Nickel advanced for a third day, leading most industrial metals higher, after China cut interest rates for the third time in six months in a bid to boost growth in the largest consumer.
The metal gained as much as 1.5 percent after climbing 2.4 percent in the previous two sessions. The People’s Bank of China reduced the one-year lending rate 0.25 percentage points to 5.1 percent. The move, announced Sunday and effective Monday, came after the nation’s imports and exports both fell in April.
“China’s rate cut could further support sentiment for industrial metals,” analysts including Natalie Rampono at Australia & New Zealand Banking Group Ltd. wrote in a note Monday. “Data showed a pick-up in April Chinese commodity imports on Friday.”

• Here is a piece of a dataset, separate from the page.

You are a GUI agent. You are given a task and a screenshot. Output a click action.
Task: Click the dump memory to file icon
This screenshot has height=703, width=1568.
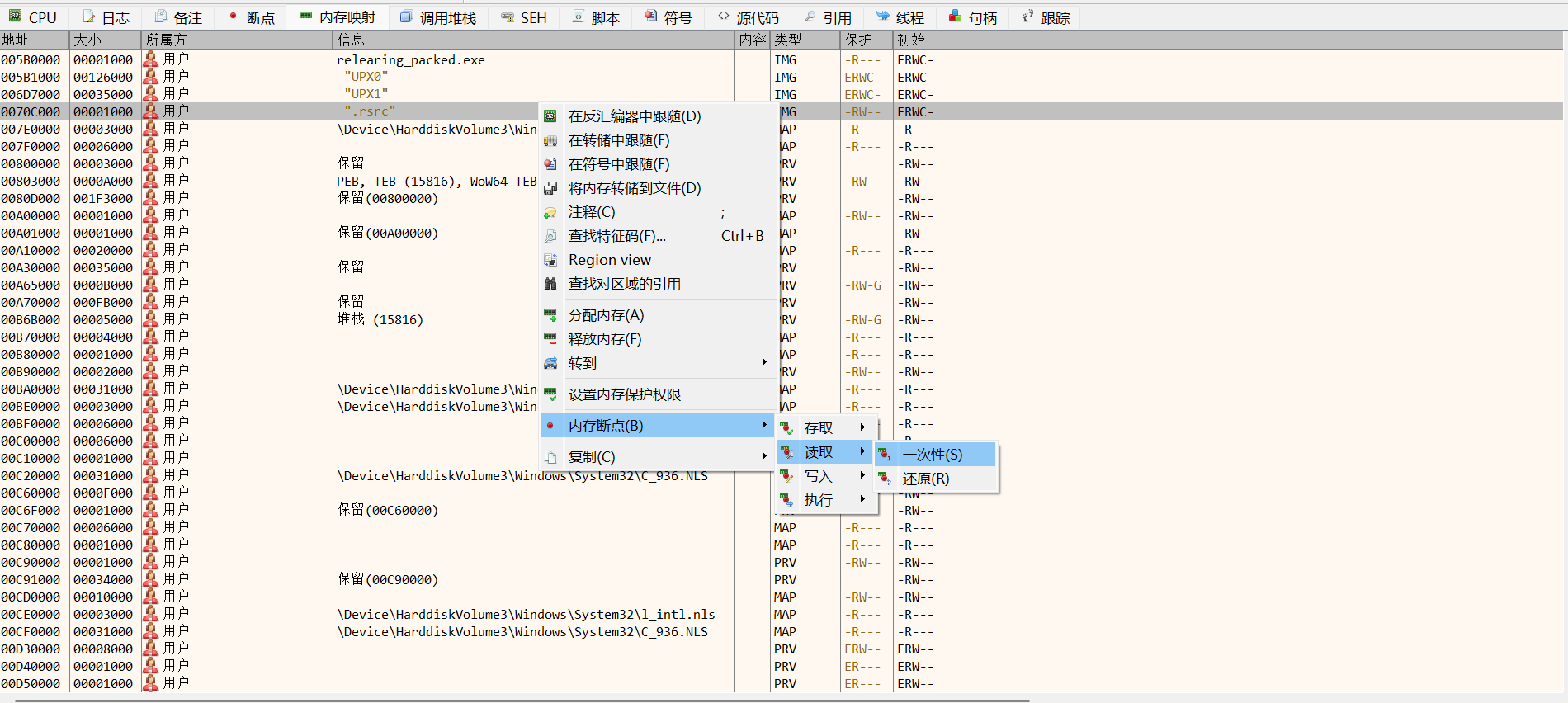pos(550,188)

Rules limiting the origin of nickel allowed for delivery in China’s new futures contract prompted speculation prices may extend gains as sellers seek supplies to meet the requirements. The Shanghai Futures Exchange is seeking to allow delivery of foreign-made nickel, including supplies from OAO GMK Norilsk Nickel, the world’s largest producer, the bourse said Friday.

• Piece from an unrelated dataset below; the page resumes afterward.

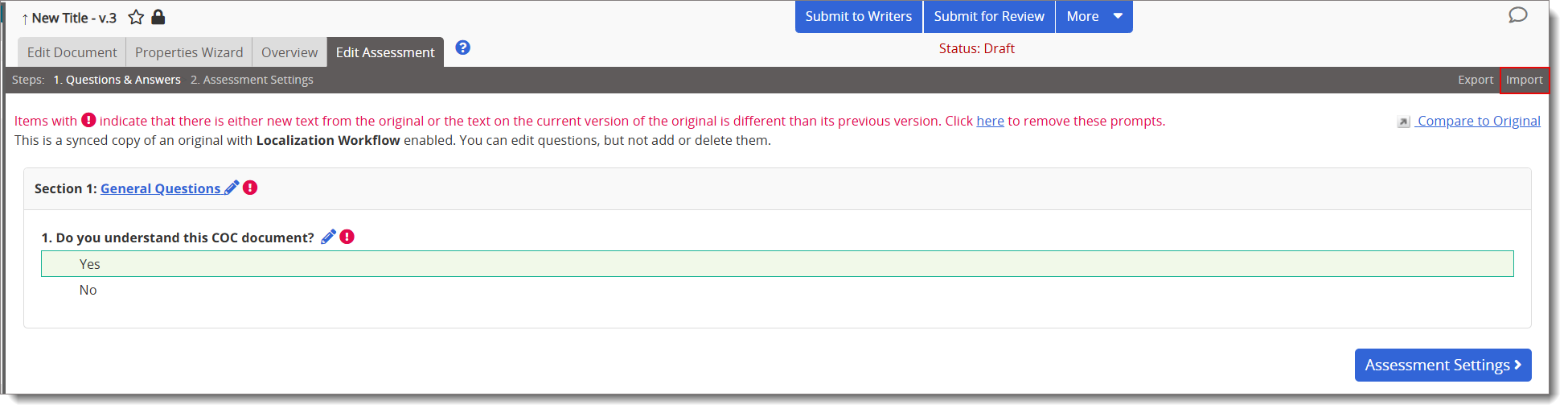Select the 'No' answer option
This screenshot has width=1568, height=413.
pos(88,290)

The metal for delivery in three months on the London Metal Exchange climbed 1.2 percent to $14,475 a metric ton at 3:01 p.m. in Hong Kong, advancing for a third day, while the contract for July gained 1.4 percent in Shanghai to settle at 113,880 yuan ($18,341) a ton.

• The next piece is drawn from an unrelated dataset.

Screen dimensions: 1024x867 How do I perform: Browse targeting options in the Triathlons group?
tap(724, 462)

Copper in London traded little changed at $6,389.50 a ton ($2.90 a pound). In New York, July futures slid 0.3 percent to $2.911 a pound, while the metal for the same month in Shanghai slipped 0.4 percent to close at 45,790 yuan ($7,375) a ton.
Copper entered a bull market last week and rose to the highest since December amid speculation China’s policy makers would add stimulus and on signs that supply is tightening. Money managers raised their net-long copper positions to 31,645 futures and options on the Comex, the most in nine months, U.S. Commodity Futures Trading Commission data released Friday showed.
Also on the LME, aluminum, zinc, lead and tin rose.